SQLCode

Loading A Key Space Table

How to add a new key space to the database.
  1. Set the table name, description, and URL
  2. Set path/name of local file that holds the data for the key space
  3. Select and run the (now filled in) Code. The Code does these things:
    1. Create the Key Space Table
    2. Load the data from the file
    3. Pack the data, making the table smaller, and therefore faster to load and use
    4. Rebuild the indexes for the compacted table. Since all the data is there (a 'packed' tree is read-only), can make best possible (i.e. smallest and fastest) B-Tree indexes.
  4. Add links (see next item)

SET @tableName = '';
SET @tableDesc = '';
SET @tableURL = '';
SET @dataFileName = '';
INSERT INTO KeySpaces (name, description, url) VALUES (@tableName, @tableDesc, @tableURL);

SET @createStatement = CONCAT(
   "CREATE TABLE `",
   @tableName,
   "` (",
   "id INT UNSIGNED NOT NULL AUTO_INCREMENT DEFAULT NULL, ",
   "name VARCHAR(30) NOT NULL UNIQUE, ",
   "description VARCHAR(255) NOT NULL DEFAULT '', ",
   "PRIMARY KEY (id)) ENGINE = MyISAM;");
PREPARE createKSTable FROM @createStatement;

SET @loadStatement = CONCAT(
   "LOAD DATA LOCAL INFILE '",
   @dataFileName,
   "' INTO TABLE `",
   @tableName,
   "` FIELDS TERMINATED BY '\\t' LINES TERMINATED BY '\\n'",
   " (name, description)");
#PREPARE loadKSTable FROM @loadStatement;   # Not a legal Prepared Statement
SELECT @loadStatement;   # Print out the command, copy, paste, execute.

EXECUTE createKSTable;
#EXECUTE loadKSTable;   # Example Load command
LOAD DATA LOCAL INFILE 'Locus-Desc.tab' INTO TABLE `SGD_LOCUS` FIELDS TERMINATED BY '\t' LINES TERMINATED BY '\n' (name, description);
DEALLOCATE PREPARE createKSTable;
#DEALLOCATE PREPARE loadKSTable;

shell> myisampack '<DB Table file name and path>'
shell> myisamchk -rq --sort-index --analyze '<DB Table file name and path>'.MYI

Building Its Link Table

How to add a new link table to the database.

Extracted information
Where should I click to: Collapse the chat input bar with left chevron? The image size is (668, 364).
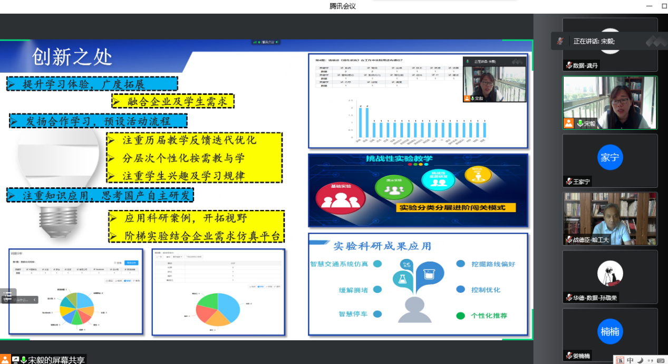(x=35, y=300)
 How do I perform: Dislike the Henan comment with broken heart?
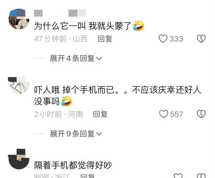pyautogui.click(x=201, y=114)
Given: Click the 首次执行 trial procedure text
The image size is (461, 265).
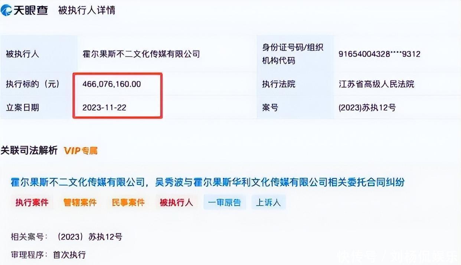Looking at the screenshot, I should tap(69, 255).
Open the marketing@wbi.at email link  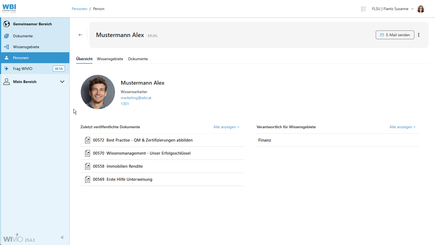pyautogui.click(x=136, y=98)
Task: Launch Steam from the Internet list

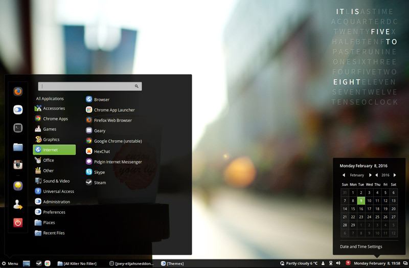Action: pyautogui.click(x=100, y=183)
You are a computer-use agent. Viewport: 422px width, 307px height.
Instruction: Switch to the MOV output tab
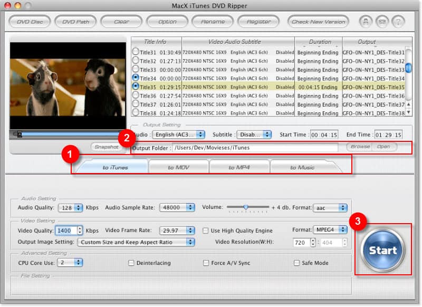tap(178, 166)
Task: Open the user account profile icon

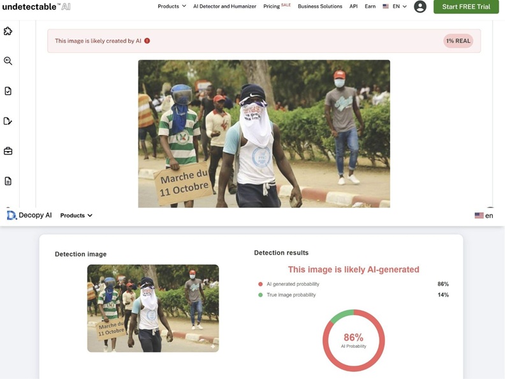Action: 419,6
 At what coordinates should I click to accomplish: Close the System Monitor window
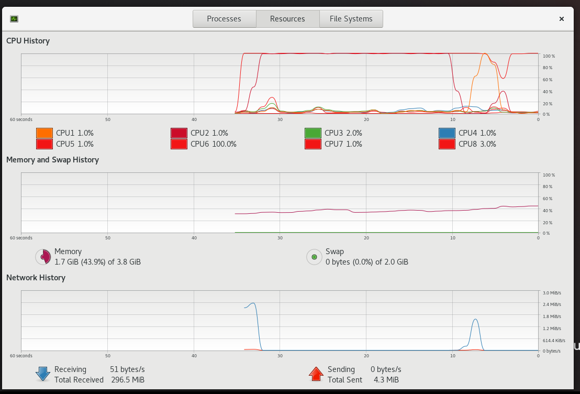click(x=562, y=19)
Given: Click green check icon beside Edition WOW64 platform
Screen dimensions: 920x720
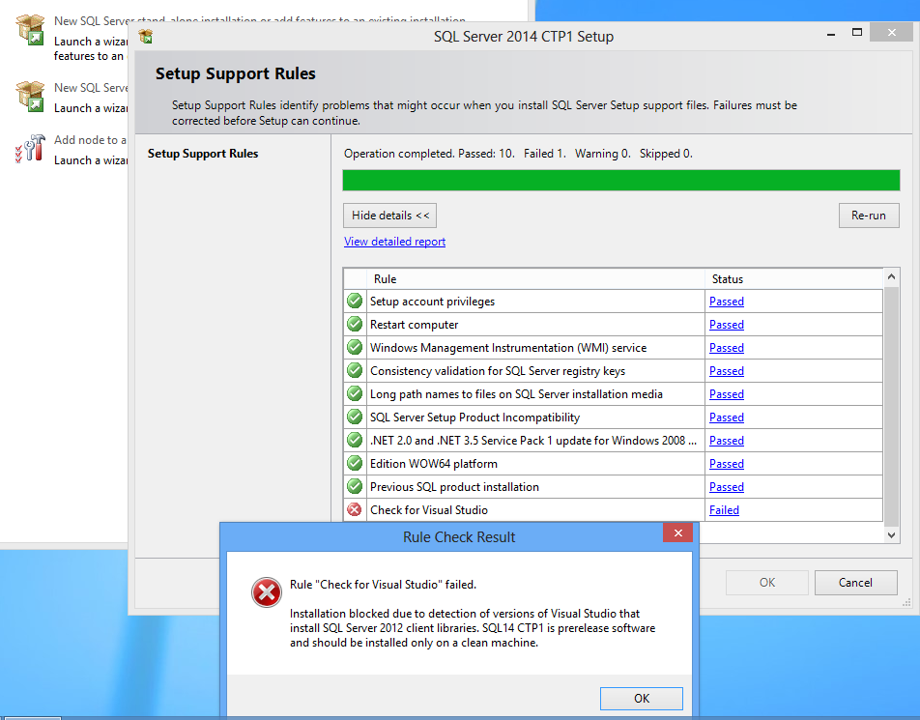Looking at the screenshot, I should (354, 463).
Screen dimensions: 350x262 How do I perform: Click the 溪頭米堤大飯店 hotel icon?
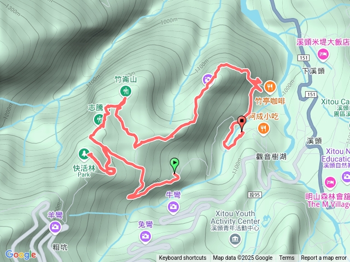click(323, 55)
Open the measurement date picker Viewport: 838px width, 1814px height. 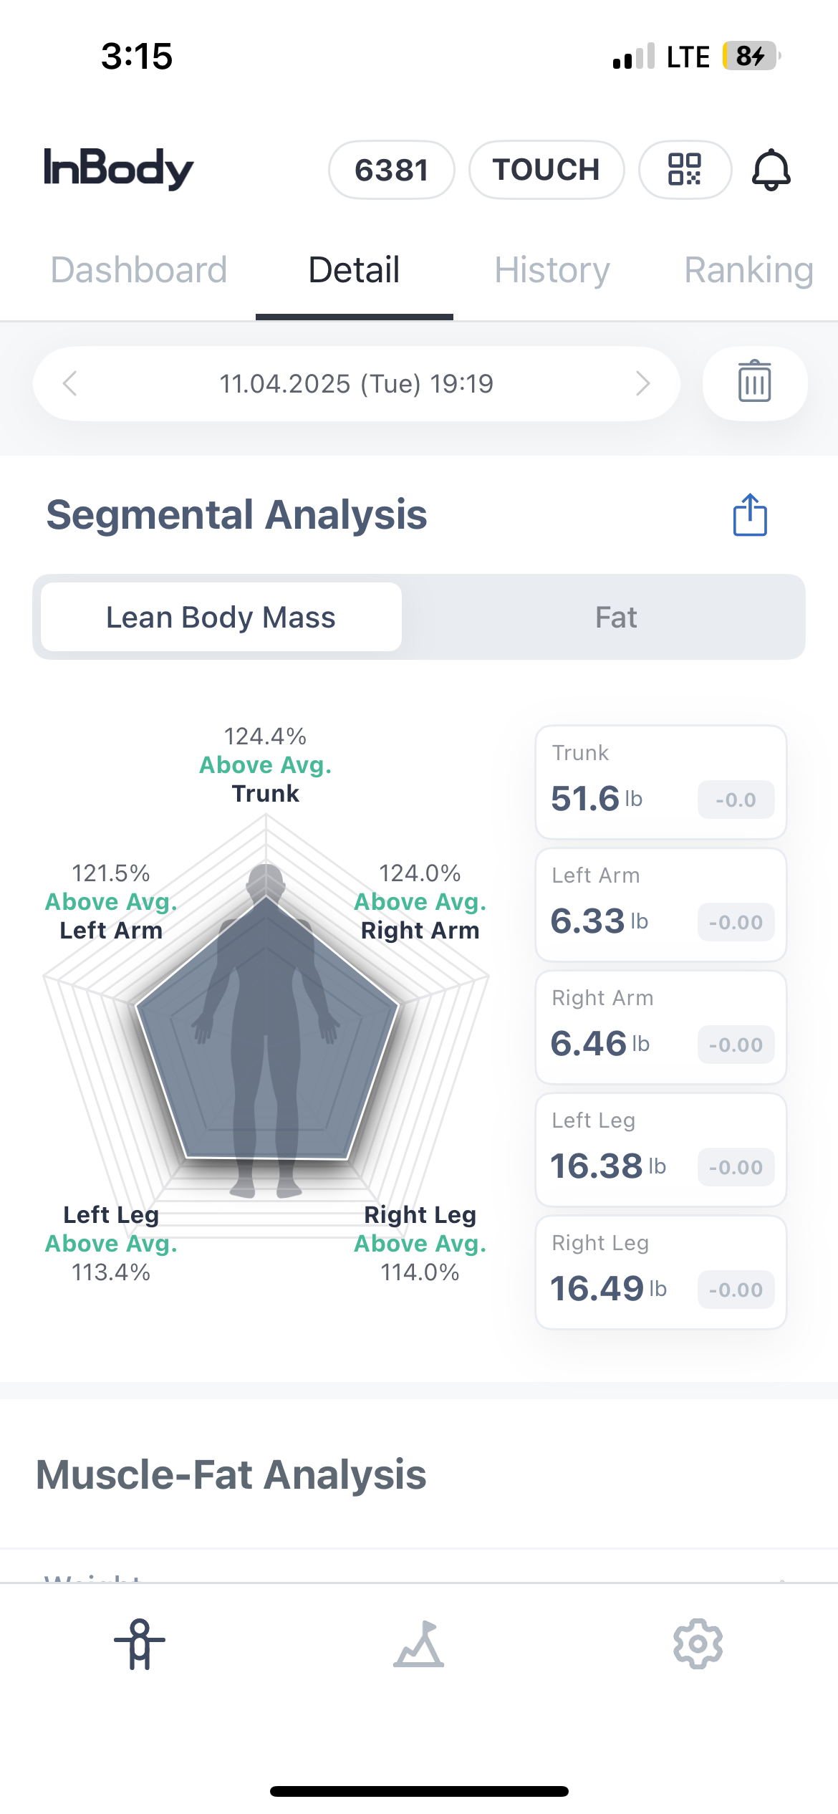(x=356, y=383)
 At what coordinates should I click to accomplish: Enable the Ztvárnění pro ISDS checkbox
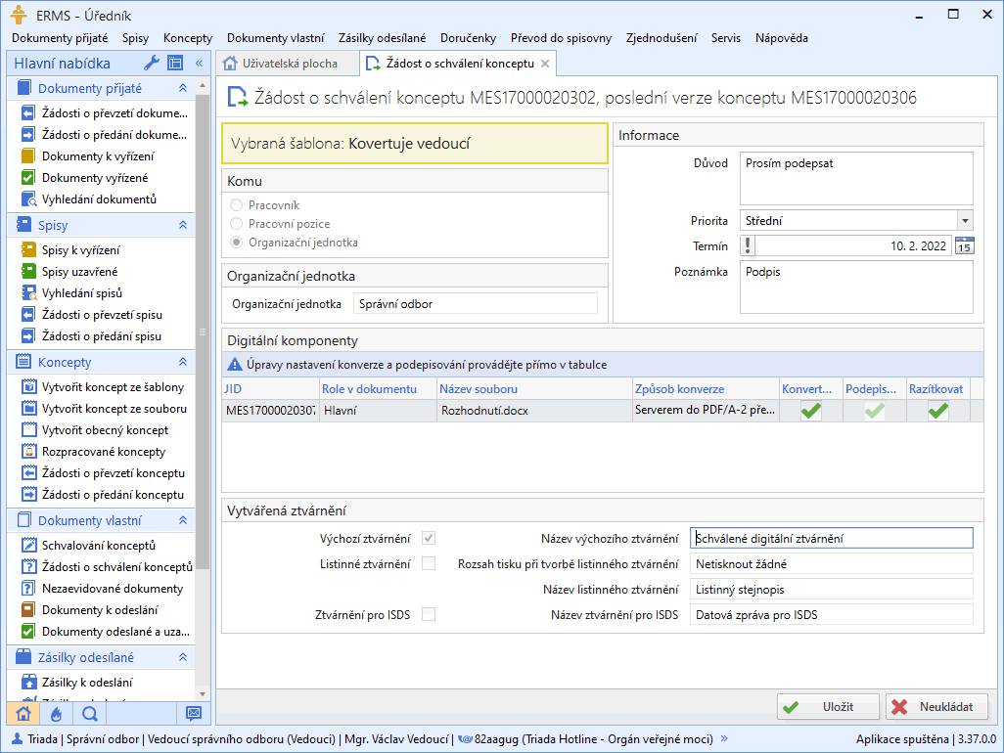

The problem
Pick up the SQL guide on loading key space tables at the point where it ends. The listing above was taken from a separate source.

Result of this task
  1. (First time only) Create the tempLinks table, where we load in the name::name links to make id::id links
  2. Set the link table name
  3. Run the link table creation code.
  4. Disable the indexes for the link table, since rebuilding them each time is a waste of time
  5. For each key space that this key space has links to:
    1. Set path/name of local file that holds the data for the key space links
    2. Run the code to load the link data from that file into Table tempLinks
    3. Run BuildLinkTable to map all the names to ids (since it's faster to look up an integer than it is to look up a string)
  6. Enable indexes, so can build them now that we have all the data
  7. Pack the data, making the table smaller, and therefore faster to load and use
  8. Rebuild the indexes for the compacted table. Since all the data is there (a 'packed' tree is read-only), can make best possible (i.e. smallest and fastest) B-Tree indexes.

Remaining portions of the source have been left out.